• PROMPT: Render every line of the records below as a JSON list of strings, one string per line, with blank lines dropped and the pictures omitted.

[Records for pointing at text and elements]
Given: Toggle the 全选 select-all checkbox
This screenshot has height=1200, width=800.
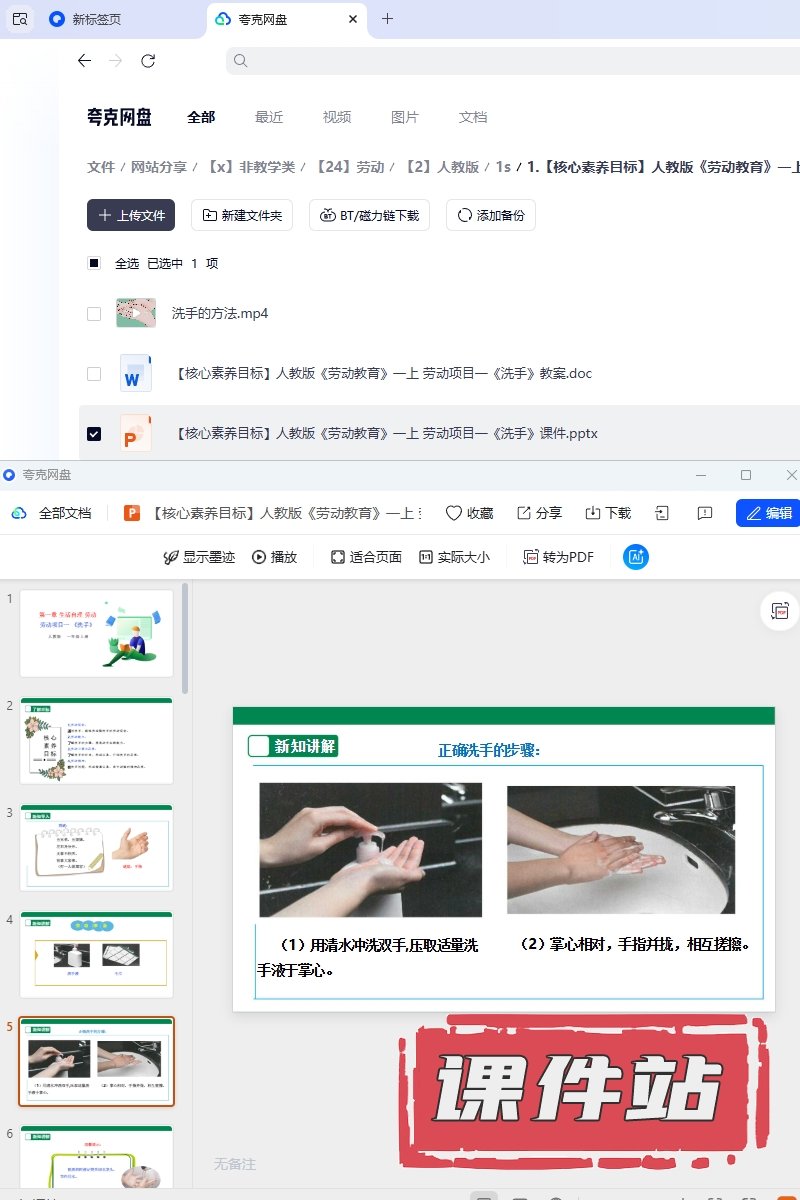Looking at the screenshot, I should pyautogui.click(x=94, y=264).
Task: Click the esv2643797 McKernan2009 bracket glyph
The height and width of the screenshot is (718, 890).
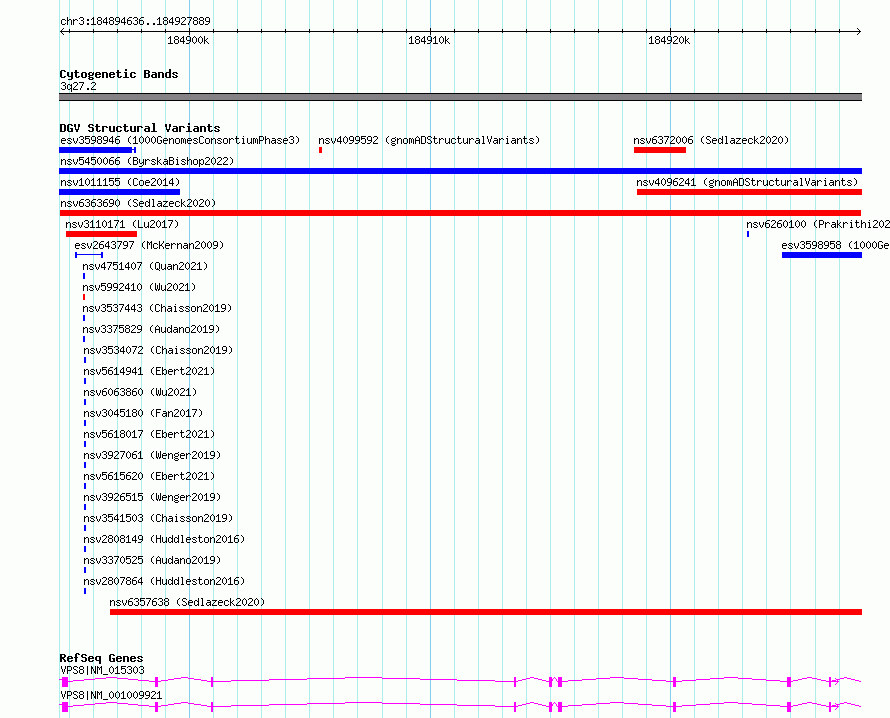Action: pyautogui.click(x=89, y=255)
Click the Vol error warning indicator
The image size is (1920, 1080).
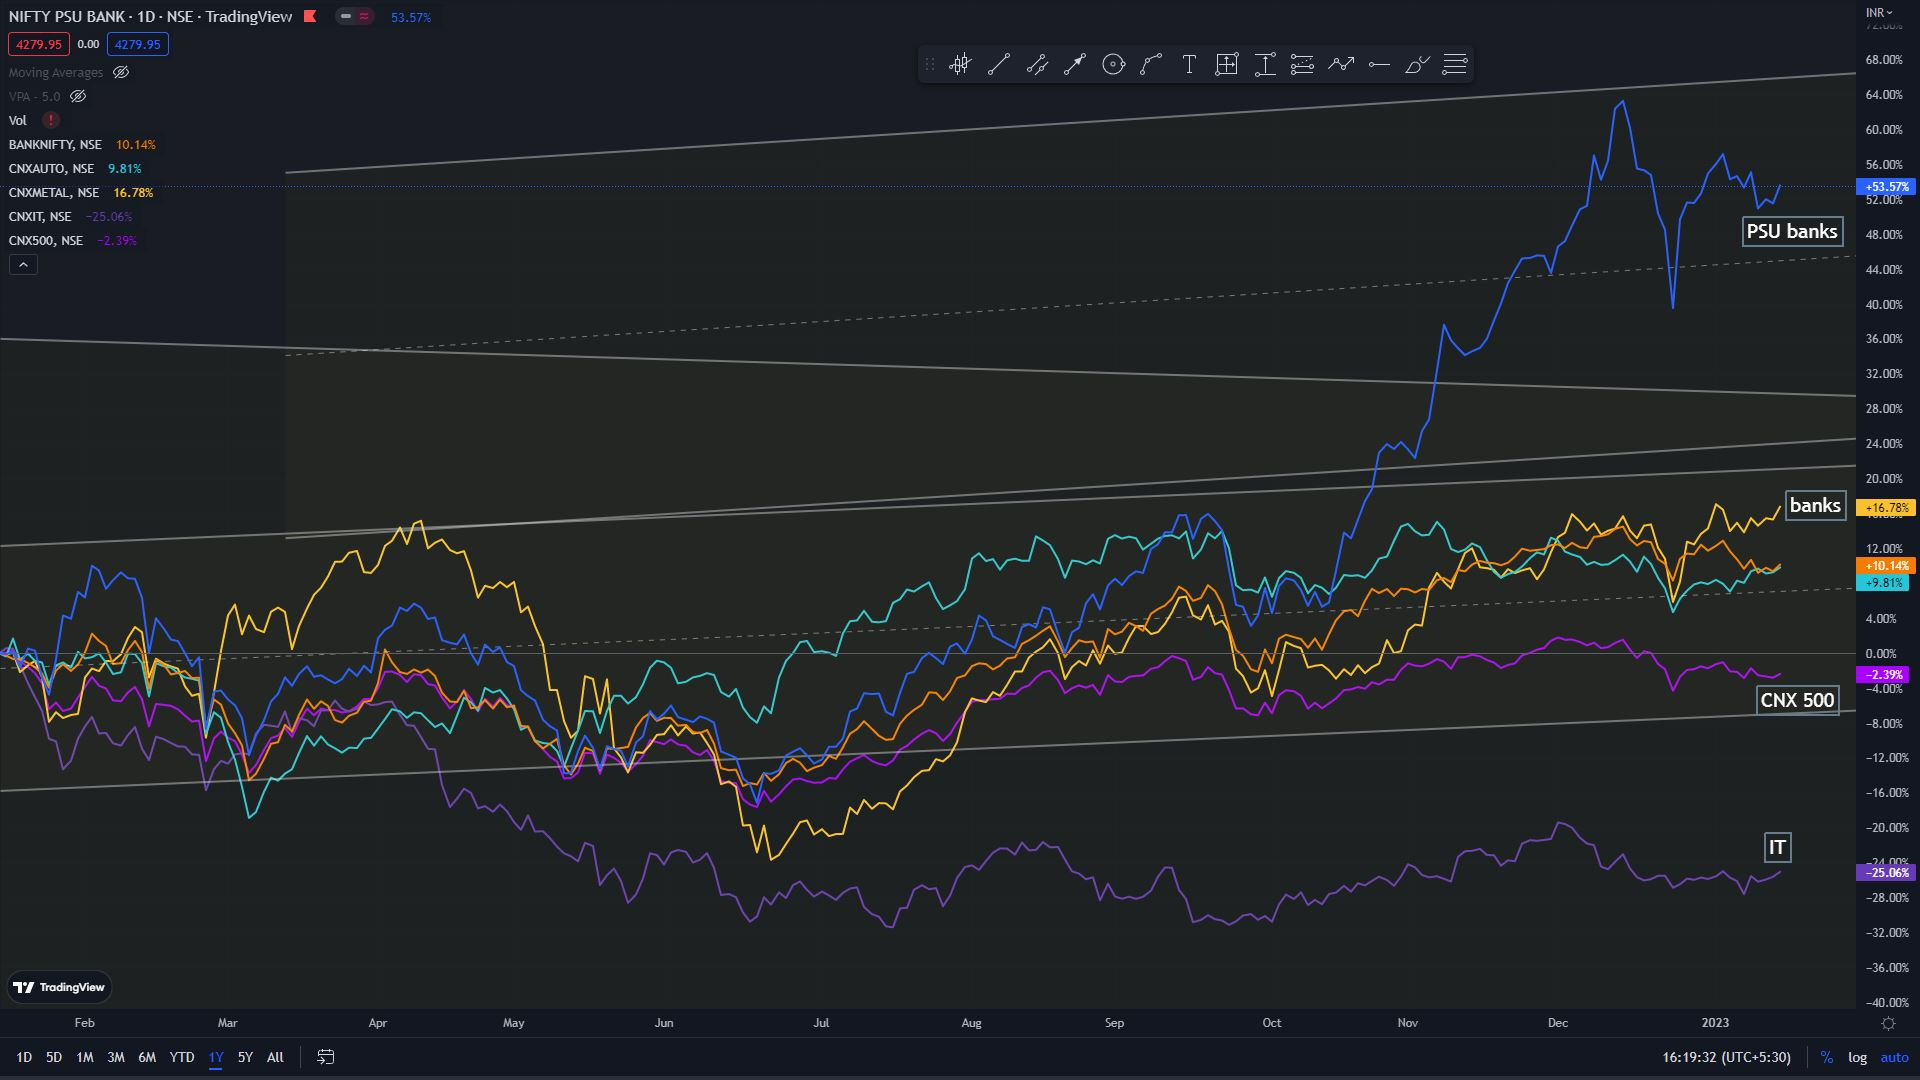click(x=50, y=119)
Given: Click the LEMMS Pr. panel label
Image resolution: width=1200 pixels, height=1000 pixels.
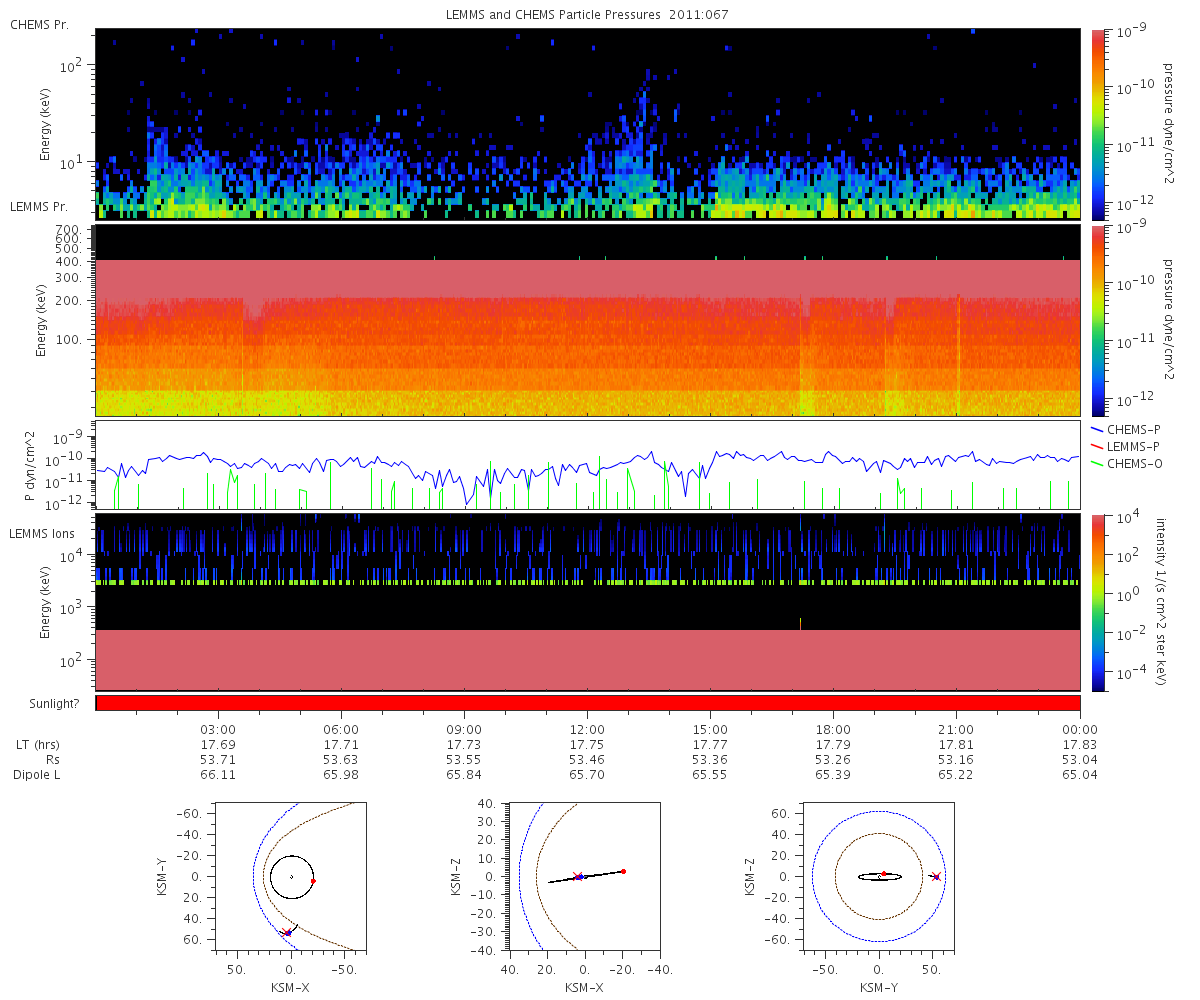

• FINAL ANSWER:
[
  "Given: Toggle the 全选 select-all checkbox",
  "This screenshot has height=1200, width=800.",
  "Looking at the screenshot, I should pyautogui.click(x=94, y=264).",
  "Task: Click the esv2643797 McKernan2009 bracket glyph",
  "The height and width of the screenshot is (718, 890).",
  "Action: pyautogui.click(x=89, y=255)",
  "Click the Vol error warning indicator",
  "The image size is (1920, 1080).",
  "click(x=50, y=119)",
  "Given: Click the LEMMS Pr. panel label",
  "Image resolution: width=1200 pixels, height=1000 pixels."
]